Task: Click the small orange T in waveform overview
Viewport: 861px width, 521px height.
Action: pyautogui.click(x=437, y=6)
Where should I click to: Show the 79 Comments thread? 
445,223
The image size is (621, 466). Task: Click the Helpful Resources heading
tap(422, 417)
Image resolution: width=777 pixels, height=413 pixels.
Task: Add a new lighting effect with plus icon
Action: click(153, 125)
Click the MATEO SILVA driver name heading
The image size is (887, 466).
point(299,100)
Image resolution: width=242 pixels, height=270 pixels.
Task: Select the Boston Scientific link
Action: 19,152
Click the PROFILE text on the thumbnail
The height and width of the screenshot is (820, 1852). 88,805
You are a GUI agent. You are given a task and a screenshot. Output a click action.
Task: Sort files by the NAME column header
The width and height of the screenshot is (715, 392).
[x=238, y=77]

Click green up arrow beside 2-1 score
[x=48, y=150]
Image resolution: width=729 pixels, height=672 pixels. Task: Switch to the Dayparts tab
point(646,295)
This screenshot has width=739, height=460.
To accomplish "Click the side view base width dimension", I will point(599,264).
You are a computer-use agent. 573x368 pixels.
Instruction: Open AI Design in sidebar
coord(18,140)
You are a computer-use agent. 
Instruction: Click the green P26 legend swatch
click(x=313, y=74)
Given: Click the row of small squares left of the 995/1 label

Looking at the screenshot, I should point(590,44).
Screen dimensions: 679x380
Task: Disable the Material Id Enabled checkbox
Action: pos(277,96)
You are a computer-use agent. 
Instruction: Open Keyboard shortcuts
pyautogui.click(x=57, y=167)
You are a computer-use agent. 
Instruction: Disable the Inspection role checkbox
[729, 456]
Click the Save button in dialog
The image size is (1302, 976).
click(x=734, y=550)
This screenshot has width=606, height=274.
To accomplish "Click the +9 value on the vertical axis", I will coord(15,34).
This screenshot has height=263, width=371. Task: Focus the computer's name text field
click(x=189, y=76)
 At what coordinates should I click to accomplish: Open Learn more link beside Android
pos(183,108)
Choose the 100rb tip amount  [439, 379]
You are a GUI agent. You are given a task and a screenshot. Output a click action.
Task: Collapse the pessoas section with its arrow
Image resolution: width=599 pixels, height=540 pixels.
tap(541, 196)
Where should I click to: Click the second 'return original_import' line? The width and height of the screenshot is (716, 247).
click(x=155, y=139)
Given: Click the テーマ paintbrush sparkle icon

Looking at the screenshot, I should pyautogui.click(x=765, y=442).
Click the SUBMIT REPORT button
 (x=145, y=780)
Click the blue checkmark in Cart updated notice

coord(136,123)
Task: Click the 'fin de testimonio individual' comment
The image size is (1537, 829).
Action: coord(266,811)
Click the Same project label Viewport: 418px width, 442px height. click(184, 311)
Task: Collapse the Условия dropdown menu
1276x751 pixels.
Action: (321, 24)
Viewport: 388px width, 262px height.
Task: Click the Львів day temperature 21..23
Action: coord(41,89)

★ ★ ★

Task goal ->
From the line that has "Task: Sort files by the NAME column header" through the line that has "Task: Collapse the pessoas", copy every line exactly as it appears above, and leave out all others.

Your response ->
Task: Sort files by the NAME column header
The width and height of the screenshot is (715, 392).
[x=238, y=77]

Click green up arrow beside 2-1 score
[x=48, y=150]
Image resolution: width=729 pixels, height=672 pixels. Task: Switch to the Dayparts tab
point(646,295)
This screenshot has width=739, height=460.
To accomplish "Click the side view base width dimension", I will point(599,264).
You are a computer-use agent. 573x368 pixels.
Instruction: Open AI Design in sidebar
coord(18,140)
You are a computer-use agent. 
Instruction: Click the green P26 legend swatch
click(x=313, y=74)
Given: Click the row of small squares left of the 995/1 label

Looking at the screenshot, I should point(590,44).
Screen dimensions: 679x380
Task: Disable the Material Id Enabled checkbox
Action: pos(277,96)
You are a computer-use agent. 
Instruction: Open Keyboard shortcuts
pyautogui.click(x=57, y=167)
You are a computer-use agent. 
Instruction: Disable the Inspection role checkbox
[729, 456]
Click the Save button in dialog
The image size is (1302, 976).
click(x=734, y=550)
This screenshot has width=606, height=274.
To accomplish "Click the +9 value on the vertical axis", I will coord(15,34).
This screenshot has height=263, width=371. Task: Focus the computer's name text field
click(x=189, y=76)
 At what coordinates should I click to accomplish: Open Learn more link beside Android
pos(183,108)
Choose the 100rb tip amount  [439, 379]
You are a GUI agent. You are given a task and a screenshot. Output a click action.
Task: Collapse the pessoas section with its arrow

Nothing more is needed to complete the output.